Después del colapso financiero de 2008, los partidos de centroizquierda eliminaron lo que quedaba de la socialdemocracia en Europa, y los demócratas bajo Barack Obama pusieron todo su esfuerzo en restaurar el sistema financiero exactamente como estaba antes. Esto no fue el inicio del desalineamiento; el proceso comenzó mucho antes, pero expuso dolorosamente las raíces superficiales que tenían estas fuerzas políticas, incluso las de más larga existencia. Los partidos de centro-derecha también sufrieron en las urnas cuando implementaron políticas de austeridad en el gobierno, pero su base social siempre fue más acomodada y no tuvo que sufrir el peso del desempleo masivo y los recortes del gasto público, por lo que la Gran Recesión no los afectó de la misma manera en las elecciones.

Como en la naturaleza, la política no puede soportar un vacío, y no faltó quien intentó llenarlo. Desde la izquierda, varias fuerzas trataron de representar a los electores que los partidos socialdemócratas tradicionales habían abandonado. Y hubo avances espectaculares que parecían difíciles de imaginar antes de 2008. El apoyo electoral de Syriza aumentó del menos del 5% en 2009 a más del 36% seis años después, lo que le permitió suplantar al partido de centroizquierda de Grecia, y Podemos estuvo a punto de superar a los socialistas españoles en las dos elecciones de 2015-16. La France Insoumise se convirtió en la fuerza dominante de la izquierda francesa tras dos campañas presidenciales de alto impacto de Jean-Luc Mélenchon.

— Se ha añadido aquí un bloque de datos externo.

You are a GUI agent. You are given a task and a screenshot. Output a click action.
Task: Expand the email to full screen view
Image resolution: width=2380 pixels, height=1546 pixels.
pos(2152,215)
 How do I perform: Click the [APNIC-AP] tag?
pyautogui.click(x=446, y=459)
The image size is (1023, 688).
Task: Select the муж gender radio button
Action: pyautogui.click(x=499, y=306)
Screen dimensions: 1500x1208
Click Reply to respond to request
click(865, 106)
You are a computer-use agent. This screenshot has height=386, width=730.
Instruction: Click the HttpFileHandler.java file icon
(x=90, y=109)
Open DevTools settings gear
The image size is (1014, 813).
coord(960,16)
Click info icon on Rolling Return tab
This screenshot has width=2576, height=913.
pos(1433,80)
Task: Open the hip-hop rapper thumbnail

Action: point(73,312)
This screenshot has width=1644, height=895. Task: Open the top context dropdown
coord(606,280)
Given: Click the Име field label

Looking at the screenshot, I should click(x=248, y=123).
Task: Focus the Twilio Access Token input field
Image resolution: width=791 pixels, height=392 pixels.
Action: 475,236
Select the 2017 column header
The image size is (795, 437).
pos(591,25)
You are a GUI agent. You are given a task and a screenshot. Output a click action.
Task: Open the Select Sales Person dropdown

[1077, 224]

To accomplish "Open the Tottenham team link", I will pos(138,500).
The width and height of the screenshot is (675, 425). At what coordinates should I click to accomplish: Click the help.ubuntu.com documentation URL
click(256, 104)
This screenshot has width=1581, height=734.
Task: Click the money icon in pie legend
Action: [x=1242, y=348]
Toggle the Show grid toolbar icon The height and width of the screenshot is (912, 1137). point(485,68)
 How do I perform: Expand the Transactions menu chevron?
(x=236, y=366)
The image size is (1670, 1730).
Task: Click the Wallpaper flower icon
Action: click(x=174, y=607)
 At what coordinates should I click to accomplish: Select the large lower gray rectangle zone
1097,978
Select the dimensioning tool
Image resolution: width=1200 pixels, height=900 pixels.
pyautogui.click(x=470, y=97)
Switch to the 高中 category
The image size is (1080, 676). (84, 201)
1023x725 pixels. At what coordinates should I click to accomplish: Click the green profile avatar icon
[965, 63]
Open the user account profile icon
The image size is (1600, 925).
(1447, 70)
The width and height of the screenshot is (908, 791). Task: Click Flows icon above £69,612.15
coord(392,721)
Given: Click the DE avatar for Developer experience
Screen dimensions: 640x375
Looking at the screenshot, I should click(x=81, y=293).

Pero, hasta ahora, la nueva izquierda en Europa y América del Norte no logró pasar de ser un síntoma de la crisis democrática a ofrecer una cura efectiva. En el gobierno, partidos como Syriza y Podemos consiguieron, en el mejor de los casos, mejoras marginales, pero ciertamente no un cambio de paradigma que rompa con el neoliberalismo. En un entorno político volátil, los avances electorales repentinos pueden perderse con la misma rapidez. Movimientos sociales recientes como los indignados en España o los chalecos amarillos en Francia carecen del peso organizativo a largo plazo que tenían los sindicatos que apoyaban a los partidos de trabajadores del siglo XX.

Organizar el vacío dejado que dejó tras sí la crisis la política democrática ya sería suficientemente difícil sin el desafío simultáneo del populismo nacionalista de derecha. Al reducir artificialmente la polarización política en un momento en que la polarización social aumenta drásticamente, los partidos tradicionales crearon un entorno ideal para quienes explican el deterioro de las condiciones de vida apelando a la raza o la identidad nacional en lugar de a la clase.

Desde Donald Trump y Nigel Farage hasta Marine Le Pen y Giorgia Meloni, los demagogos de derecha seguirán explotando esta oportunidad mientras permanezca abierta para ellos. Dado que su agenda política se basa en convertir en chivos expiatorios a minorías vulnerables, les resulta mucho más fácil traducir esa agenda en políticas de gobierno sin enfrentar una fuerte oposición, que lo que podría implicar la puesta en marcha de un programa de izquierda que choque con poderosos intereses económicos.

La crisis de la democracia es, en última instancia, una crisis del capitalismo, y no hay manera de abordarla sin enfrentar el exorbitante poder de la clase capitalista.